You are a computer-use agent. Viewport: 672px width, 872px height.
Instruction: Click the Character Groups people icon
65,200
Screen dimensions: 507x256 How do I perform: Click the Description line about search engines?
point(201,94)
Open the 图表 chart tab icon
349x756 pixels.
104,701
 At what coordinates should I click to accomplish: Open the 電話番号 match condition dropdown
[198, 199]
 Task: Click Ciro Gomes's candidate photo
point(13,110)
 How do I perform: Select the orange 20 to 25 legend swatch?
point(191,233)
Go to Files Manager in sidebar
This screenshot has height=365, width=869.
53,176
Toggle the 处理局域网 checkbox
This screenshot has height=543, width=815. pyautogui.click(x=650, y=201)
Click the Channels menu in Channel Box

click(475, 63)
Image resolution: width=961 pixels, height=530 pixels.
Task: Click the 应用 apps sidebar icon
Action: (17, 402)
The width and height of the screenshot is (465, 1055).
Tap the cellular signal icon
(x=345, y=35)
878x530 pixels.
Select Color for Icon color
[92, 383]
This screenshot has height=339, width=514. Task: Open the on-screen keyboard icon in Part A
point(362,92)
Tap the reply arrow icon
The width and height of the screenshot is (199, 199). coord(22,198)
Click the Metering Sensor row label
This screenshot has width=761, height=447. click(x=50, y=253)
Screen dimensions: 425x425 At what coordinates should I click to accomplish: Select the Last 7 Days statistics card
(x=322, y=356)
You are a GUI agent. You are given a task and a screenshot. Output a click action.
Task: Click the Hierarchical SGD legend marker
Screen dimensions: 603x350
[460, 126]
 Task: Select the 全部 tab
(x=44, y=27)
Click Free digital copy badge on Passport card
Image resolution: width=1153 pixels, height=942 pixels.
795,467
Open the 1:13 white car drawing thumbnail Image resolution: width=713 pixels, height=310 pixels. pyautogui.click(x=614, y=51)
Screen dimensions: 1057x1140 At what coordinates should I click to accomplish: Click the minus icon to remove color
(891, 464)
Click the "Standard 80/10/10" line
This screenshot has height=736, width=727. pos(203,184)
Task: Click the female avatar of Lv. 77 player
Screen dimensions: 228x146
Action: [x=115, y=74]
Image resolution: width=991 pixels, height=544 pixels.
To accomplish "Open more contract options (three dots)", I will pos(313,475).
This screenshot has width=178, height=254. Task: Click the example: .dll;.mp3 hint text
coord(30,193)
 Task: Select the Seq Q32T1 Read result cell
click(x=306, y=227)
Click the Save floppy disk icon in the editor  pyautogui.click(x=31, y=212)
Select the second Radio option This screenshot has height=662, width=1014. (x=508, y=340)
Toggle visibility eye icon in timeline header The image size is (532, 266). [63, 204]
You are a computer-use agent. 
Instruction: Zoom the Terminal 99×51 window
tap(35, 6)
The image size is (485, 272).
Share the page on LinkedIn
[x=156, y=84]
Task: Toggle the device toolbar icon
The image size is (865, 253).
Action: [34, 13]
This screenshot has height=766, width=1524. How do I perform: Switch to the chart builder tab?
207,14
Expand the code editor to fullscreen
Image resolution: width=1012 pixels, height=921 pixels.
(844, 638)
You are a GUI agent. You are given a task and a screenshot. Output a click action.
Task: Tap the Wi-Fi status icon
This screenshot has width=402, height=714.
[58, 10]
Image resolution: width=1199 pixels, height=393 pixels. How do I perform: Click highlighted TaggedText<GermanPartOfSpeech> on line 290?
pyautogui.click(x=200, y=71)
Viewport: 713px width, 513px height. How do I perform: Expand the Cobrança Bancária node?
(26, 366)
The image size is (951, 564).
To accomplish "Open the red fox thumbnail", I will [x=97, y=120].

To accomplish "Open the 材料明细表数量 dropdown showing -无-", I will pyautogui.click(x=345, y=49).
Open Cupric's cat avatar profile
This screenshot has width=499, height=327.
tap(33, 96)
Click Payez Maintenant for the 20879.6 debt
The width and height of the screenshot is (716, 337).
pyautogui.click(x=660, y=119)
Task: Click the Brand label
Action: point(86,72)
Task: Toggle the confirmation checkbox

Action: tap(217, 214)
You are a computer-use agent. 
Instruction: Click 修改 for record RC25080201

· · · · · · ·

• Required action: Extract, word for word, each line of the listing above.

• Expected answer:
You are a computer-use agent. Viewport: 672px width, 872px height.
Instruction: Click the Character Groups people icon
65,200
Screen dimensions: 507x256 How do I perform: Click the Description line about search engines?
point(201,94)
Open the 图表 chart tab icon
349x756 pixels.
104,701
 At what coordinates should I click to accomplish: Open the 電話番号 match condition dropdown
[198, 199]
 Task: Click Ciro Gomes's candidate photo
point(13,110)
 How do I perform: Select the orange 20 to 25 legend swatch?
point(191,233)
Go to Files Manager in sidebar
This screenshot has height=365, width=869.
53,176
Toggle the 处理局域网 checkbox
This screenshot has height=543, width=815. pyautogui.click(x=650, y=201)
Click the Channels menu in Channel Box

click(475, 63)
Image resolution: width=961 pixels, height=530 pixels.
Task: Click the 应用 apps sidebar icon
Action: (17, 402)
The width and height of the screenshot is (465, 1055).
Tap the cellular signal icon
(x=345, y=35)
878x530 pixels.
Select Color for Icon color
[92, 383]
This screenshot has height=339, width=514. Task: Open the on-screen keyboard icon in Part A
point(362,92)
Tap the reply arrow icon
The width and height of the screenshot is (199, 199). coord(22,198)
Click the Metering Sensor row label
This screenshot has width=761, height=447. click(x=50, y=253)
Screen dimensions: 425x425 At what coordinates should I click to accomplish: Select the Last 7 Days statistics card
(x=322, y=356)
You are a GUI agent. You are given a task and a screenshot. Output a click action.
Task: Click the Hierarchical SGD legend marker
Screen dimensions: 603x350
[460, 126]
 Task: Select the 全部 tab
(x=44, y=27)
Click Free digital copy badge on Passport card
Image resolution: width=1153 pixels, height=942 pixels.
795,467
Open the 1:13 white car drawing thumbnail Image resolution: width=713 pixels, height=310 pixels. pyautogui.click(x=614, y=51)
Screen dimensions: 1057x1140 At what coordinates should I click to accomplish: Click the minus icon to remove color
(891, 464)
Click the "Standard 80/10/10" line
This screenshot has height=736, width=727. pos(203,184)
Task: Click the female avatar of Lv. 77 player
Screen dimensions: 228x146
Action: [x=115, y=74]
Image resolution: width=991 pixels, height=544 pixels.
To accomplish "Open more contract options (three dots)", I will pos(313,475).
This screenshot has width=178, height=254. Task: Click the example: .dll;.mp3 hint text
coord(30,193)
 Task: Select the Seq Q32T1 Read result cell
click(x=306, y=227)
Click the Save floppy disk icon in the editor  pyautogui.click(x=31, y=212)
Select the second Radio option This screenshot has height=662, width=1014. (x=508, y=340)
Toggle visibility eye icon in timeline header The image size is (532, 266). [63, 204]
You are a computer-use agent. 
Instruction: Zoom the Terminal 99×51 window
tap(35, 6)
The image size is (485, 272).
Share the page on LinkedIn
[x=156, y=84]
Task: Toggle the device toolbar icon
The image size is (865, 253).
Action: [34, 13]
This screenshot has height=766, width=1524. How do I perform: Switch to the chart builder tab?
207,14
Expand the code editor to fullscreen
Image resolution: width=1012 pixels, height=921 pixels.
(844, 638)
You are a GUI agent. You are given a task and a screenshot. Output a click action.
Task: Tap the Wi-Fi status icon
This screenshot has width=402, height=714.
[58, 10]
Image resolution: width=1199 pixels, height=393 pixels. How do I perform: Click highlighted TaggedText<GermanPartOfSpeech> on line 290?
pyautogui.click(x=200, y=71)
Viewport: 713px width, 513px height. How do I perform: Expand the Cobrança Bancária node?
(26, 366)
The image size is (951, 564).
To accomplish "Open the red fox thumbnail", I will [x=97, y=120].

To accomplish "Open the 材料明细表数量 dropdown showing -无-", I will pyautogui.click(x=345, y=49).
Open Cupric's cat avatar profile
This screenshot has width=499, height=327.
tap(33, 96)
Click Payez Maintenant for the 20879.6 debt
The width and height of the screenshot is (716, 337).
pyautogui.click(x=660, y=119)
Task: Click the Brand label
Action: point(86,72)
Task: Toggle the confirmation checkbox

Action: tap(217, 214)
You are a computer-use agent. 
Instruction: Click 修改 for record RC25080201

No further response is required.